#### Фрагмент страницы

+-------+

Бросали бешено каменья.
Посыпал пеплом я главу,
Из городов бежал я нищий,
И вот в пустыне я живу,
Как птицы, даром Божьей пищи;
Завет предвечного храня,
Мне тварь покорна там земная:
И звезды слушают меня,
Лучами радостно играя.
Когда же через шумный град
Я пробираюсь торопливо,
То старцы детям говорят
С улыбкою самолюбивой:
«Смотрите: вот пример для вас!
Он горд был, не ужился с нами:
Глупец, хотел уверить нас,
Что Бог гласит его устами!
Смотрите ж, дети, на него:
Как он угрюм, и худ, и бледен!
Смотрите, как он наг и беден,
Как презирают все его!»

       Пророк всегда шагает не в ногу. Он всегда горький кусок даже самого сладкого пирога. Он знает то, что и все, что происходит сейчас, но к тому же — ведает будущее. В эпоху покоя и благоденствия прозревает горе и беды. Во время несчастий — эпоху покоя. Поэтому он обличает сытых, спокойных, веселых. Поэтому — утешает голодных, несчастных, угрюмых.

+-------+

#### Предоставленные записи
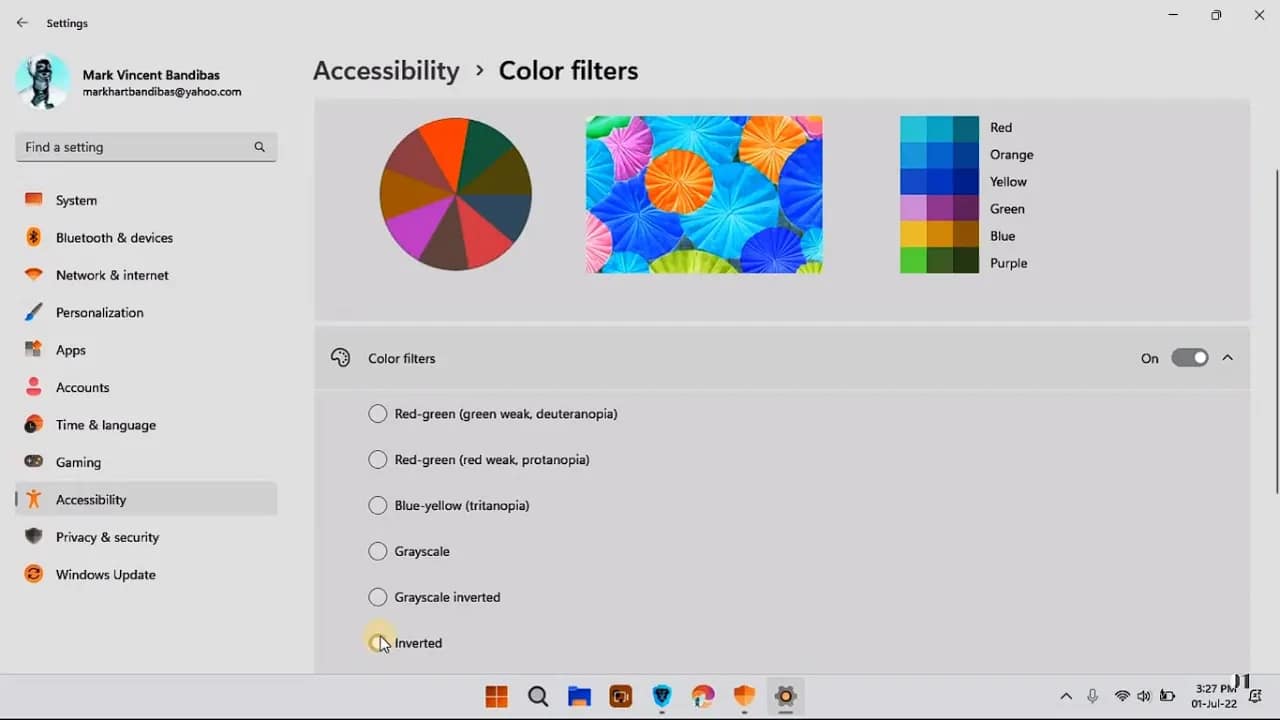
Task: Open the Start menu
Action: (x=496, y=697)
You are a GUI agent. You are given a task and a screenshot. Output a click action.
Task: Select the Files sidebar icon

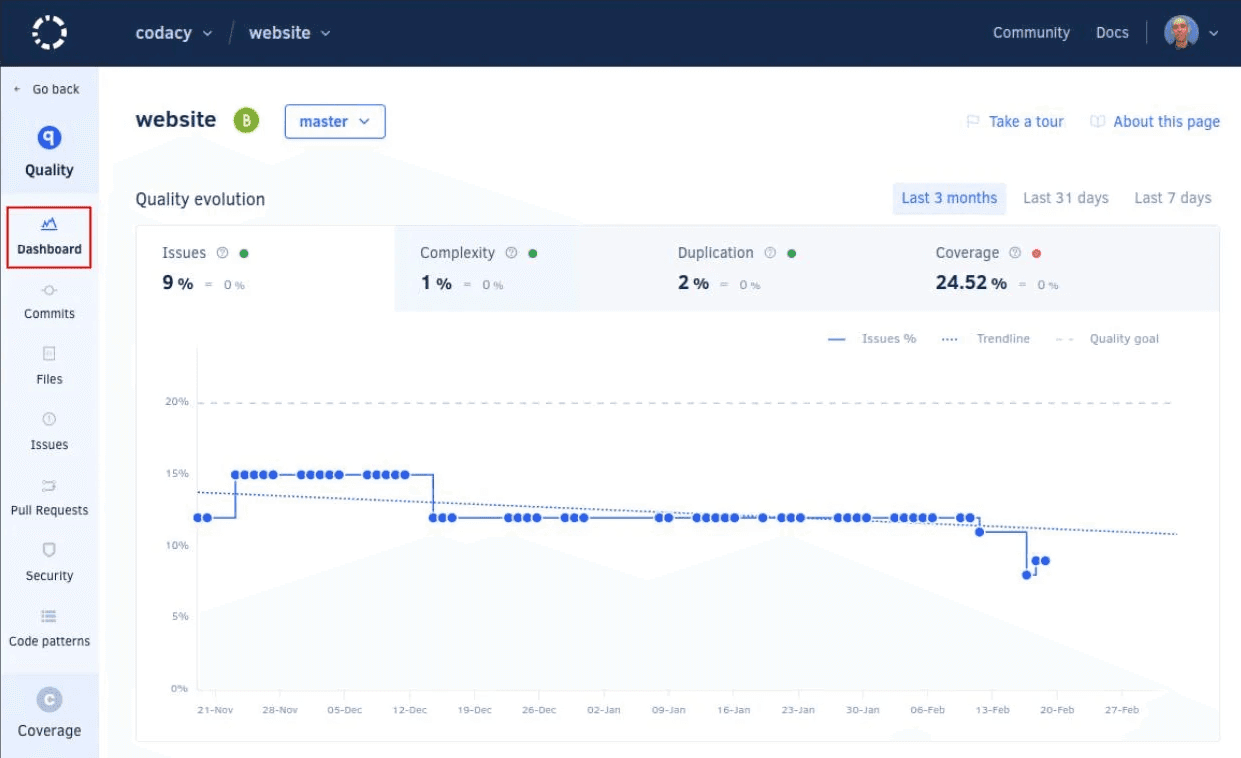[48, 366]
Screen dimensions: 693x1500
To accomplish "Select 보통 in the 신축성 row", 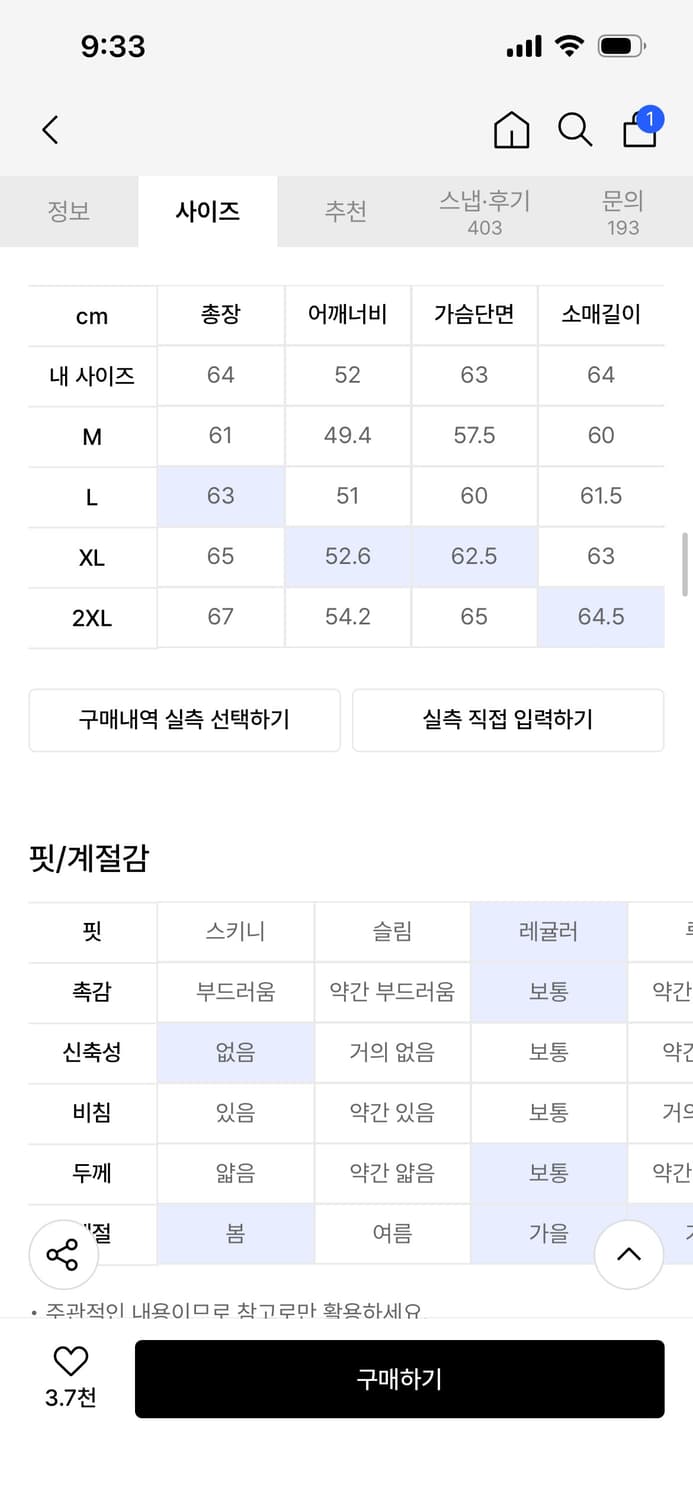I will coord(548,1052).
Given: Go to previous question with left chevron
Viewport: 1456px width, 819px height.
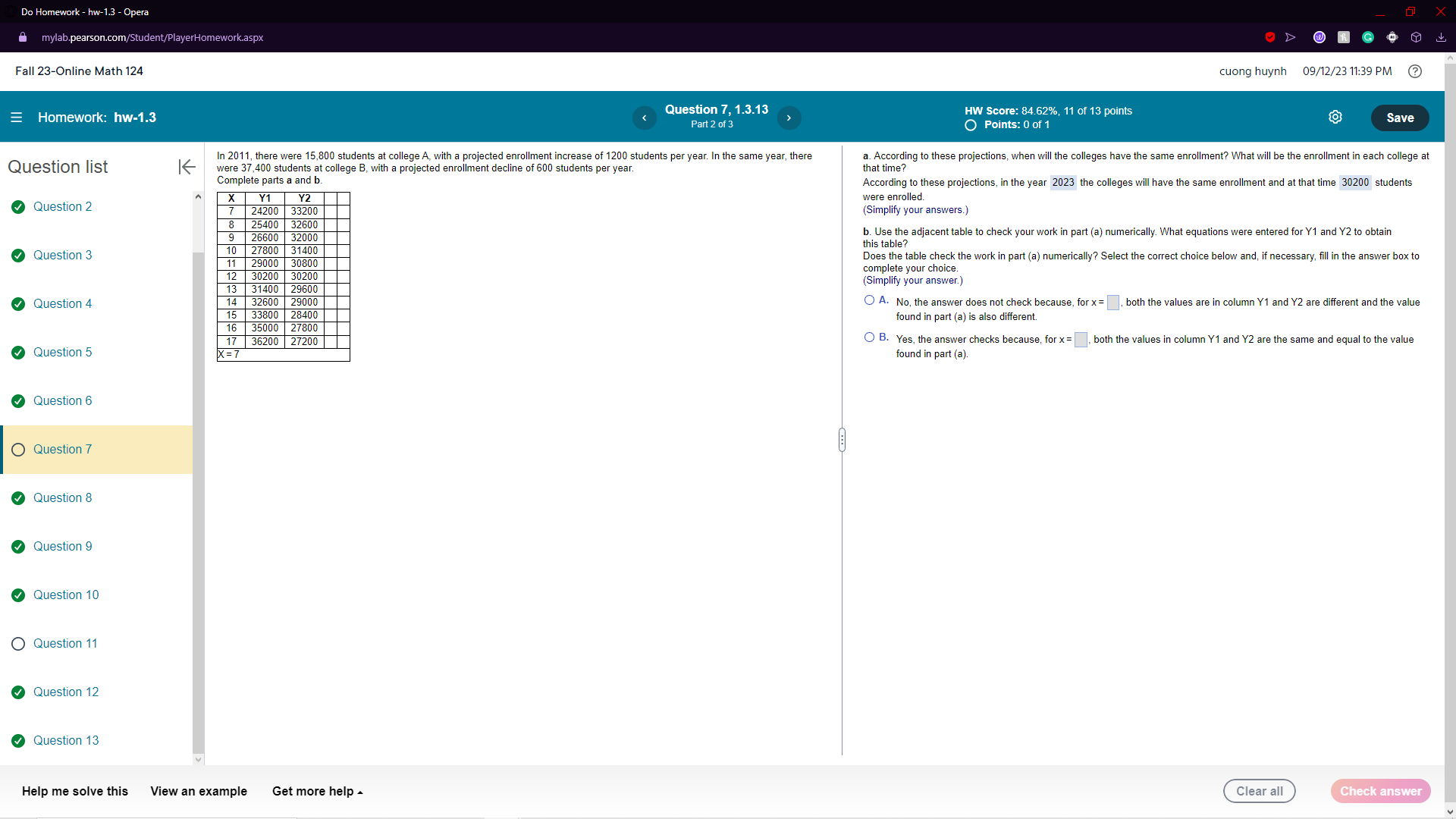Looking at the screenshot, I should pos(645,118).
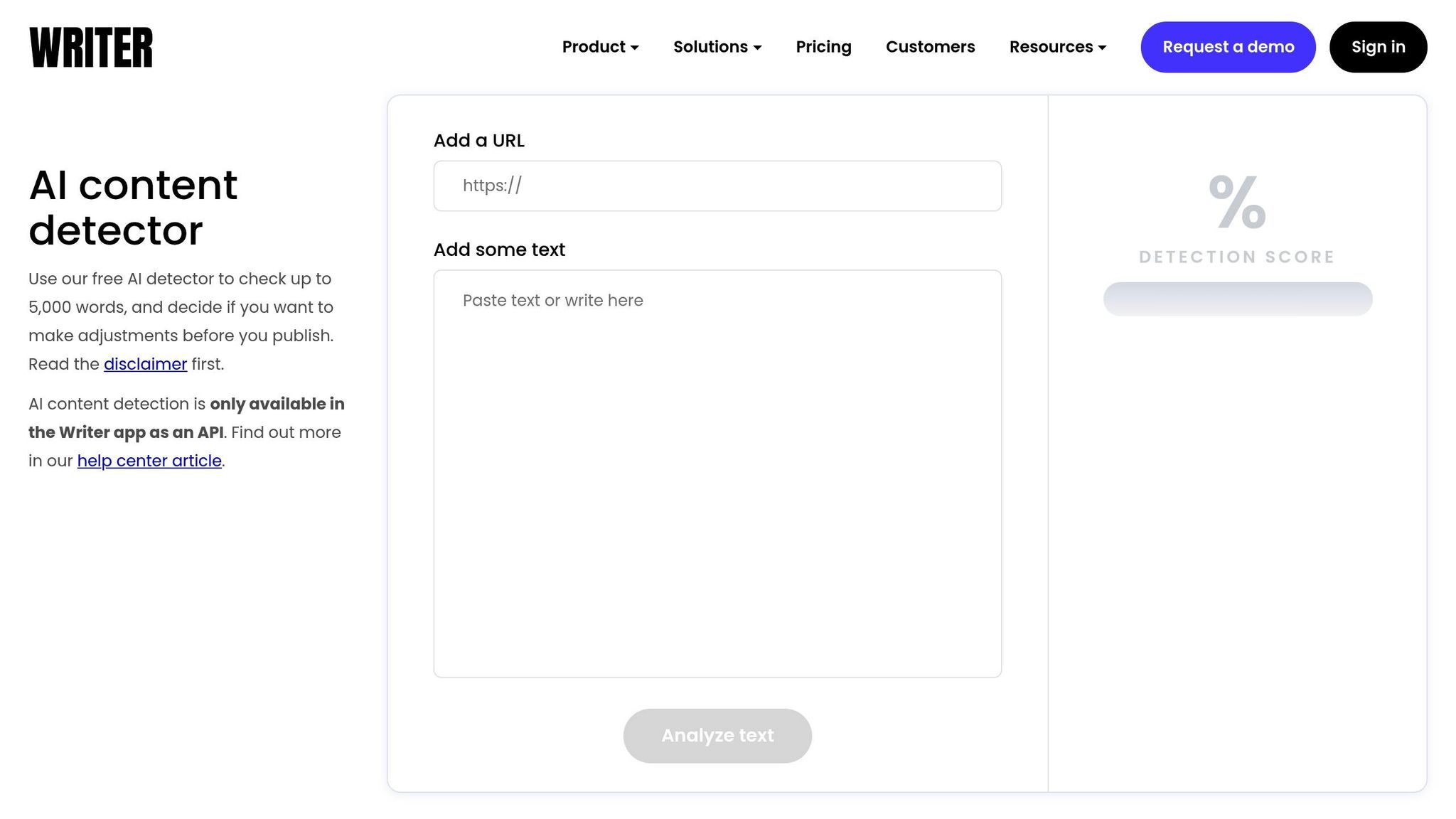1456x819 pixels.
Task: Follow the help center article link
Action: (149, 461)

+-------+

#### Задание
Пожалуйста, приведите ещё раз дословно часть фрагмента страницы о пророке, которая открывается словами с «Он горд был, не» и завершается словами «голодных, несчастных, угрюмых.».

#### Ответ
Он горд был, не ужился с нами:
Глупец, хотел уверить нас,
Что Бог гласит его устами!
Смотрите ж, дети, на него:
Как он угрюм, и худ, и бледен!
Смотрите, как он наг и беден,
Как презирают все его!»

       Пророк всегда шагает не в ногу. Он всегда горький кусок даже самого сладкого пирога. Он знает то, что и все, что происходит сейчас, но к тому же — ведает будущее. В эпоху покоя и благоденствия прозревает горе и беды. Во время несчастий — эпоху покоя. Поэтому он обличает сытых, спокойных, веселых. Поэтому — утешает голодных, несчастных, угрюмых.